EXTRACT ▸
= Beginning of Section =

Interdisciplinary Environmental Doctoral Studies in “Physical, Chemical and Biophysical Foundations of Modern Technologies and Materials Engineering” (FCB)
Project title
Interdisciplinary Environmental Doctoral Studies in “Physical, Chemical and Biophysical Foundations of Modern Technologies and Materials Engineering” (FCB)
Name of Beneficiary/Beneficiaries
Faculty of Physics and Applied Computer Science, AGH University of Science and Technology, Krakow
Name of programme
“Knowledge, Education, Development” Operational Program
Competition
Interdisciplinary Doctoral Study Programs – Interdisciplinary Environmental Doctoral Studies in “Physical, Chemical and Biophysical Foundations of Modern Technologies and Materials Engineering” (FCB)
Project value
PLN 10,123,883 for 75 beneficiaries
Funding value
PLN 134,895 per postgraduate student
Project delivery period
01/09/2017 – 31/08/2022 (extended to 31/10/2023)
See the effect of our work
The work concerned the search for sources of improvement of mechanical and biophysical properties of pure titanium obtained by an unconventional method of plastic deformation. The most significant and original result of the work was the discovery of factors influencing the dynamic cellular response occurring on the surface of hydrostatically extruded titanium. In addition, in-depth characterization of the parameters causing an increase in the strength of the material was made. During the research, a detailed analysis of changes in the microstructure of titanium during the hydrostatic extrusion process and the significance of low-temperature annealing on the mechanical properties and microstructure of titanium was also carried out. As a result, 4 scientific articles were written, expanding the current state of knowledge in the field of plastic deformation of titanium, as well as its biophysical and mechanical properties.
Publications
What problem does our project solve?
The interest observed in recent years in ultra-fine-grained materials, obtained by means of intensive plastic deformation techniques, the so-called SPED methods, is dictated by the need to miniaturize objects and improve their properties. Biomaterials obtained by SPED methods are characterized by increased mechanical strength, corrosion resistance and biocompatibility, and therefore a set of key features from the point of view of potential biomedical applications. It is widely believed that the fragmentation of the microstructure determines the strength of the material, but the question of the genesis of the modified improved biophysical properties remains unclear. The main objective of the study was to determine the factors affecting the improvement of mechanical and biophysical properties of pure titanium subjected to the hydrostatic extrusion process.

= End of Section =

EXTRACTED DATA ▸
= Beginning of Section =

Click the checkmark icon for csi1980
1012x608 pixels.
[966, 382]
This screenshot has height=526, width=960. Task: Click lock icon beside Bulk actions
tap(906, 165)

= End of Section =
= Beginning of Section =

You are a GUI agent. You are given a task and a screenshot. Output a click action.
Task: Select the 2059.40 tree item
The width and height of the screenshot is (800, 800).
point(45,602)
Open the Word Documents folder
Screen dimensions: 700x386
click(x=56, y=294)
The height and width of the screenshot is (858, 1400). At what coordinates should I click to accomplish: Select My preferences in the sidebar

= End of Section =
= Beginning of Section =

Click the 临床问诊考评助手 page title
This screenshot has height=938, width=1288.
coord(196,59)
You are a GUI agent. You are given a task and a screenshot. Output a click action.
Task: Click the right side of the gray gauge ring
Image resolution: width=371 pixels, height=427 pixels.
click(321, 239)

= End of Section =

QUESTIONS ON THE MATERIAL ▸
1. Answer these questions about the FCB project description, each from a different part of it:
(a) Which faculty is named as the beneficiary?
(b) To what date was the project delivery period extended?
(c) How many scientific articles were written as a result of the work?
2. Continue the FCB project description from the point where it stops.

RESULTS ▸
1.
(a) The Faculty of Physics and Applied Computer Science, AGH University of Science and Technology, Krakow.
(b) 31/10/2023.
(c) 4.

2.
The research has shown that the mechanical properties of the material are largely determined by a strong substructure and a huge share of large angle boundaries. Thanks to the hydrostatic extrusion process, it is possible to almost double the strength of pure titanium in comparison with coarse-grained non-deformed material. Titanium obtained by hydrostatic extrusion is characterized by anisotropy of biophysical properties. Regardless of the analyzed cell line or protein solution, small grain size, hydrophilicity, surface roughness or its chemical composition do not have a decisive influence on the cellular response of the material. The presence of surface defects and prismatic planes seems to be crucial for the proper development of cells on the surface of the SPED-treated material. Hydrostatically squeezed titanium can be used in dentistry and orthopedics due to the intensity of cellular processes occurring on its surface with the participation of osteoblasts.
Who will benefit from the results of the project?
Project results significantly expand the current state of knowledge regarding plastic deformation of titanium, hydrostatically extruded materials and metallic biomaterials in the context of their biocompatibility. The positive influence of grain crystallographic orientation on the cellular response of the material paves the way for the design and manufacture of modern materials for biomedical applications. The results of the project will benefit material engineers and biotechnologists dealing with phenomena occurring at the material/cell interface. In addition, the results of the project may be helpful in the production of unconventional titanium-based materials with high mechanical strength. Project data indicate a positive effect of low-temperature annealing on the plasticity of high-strength titanium, and therefore project results could be relevant for metallurgical specialists, including those concerned with materials forming and heat treatment technologies.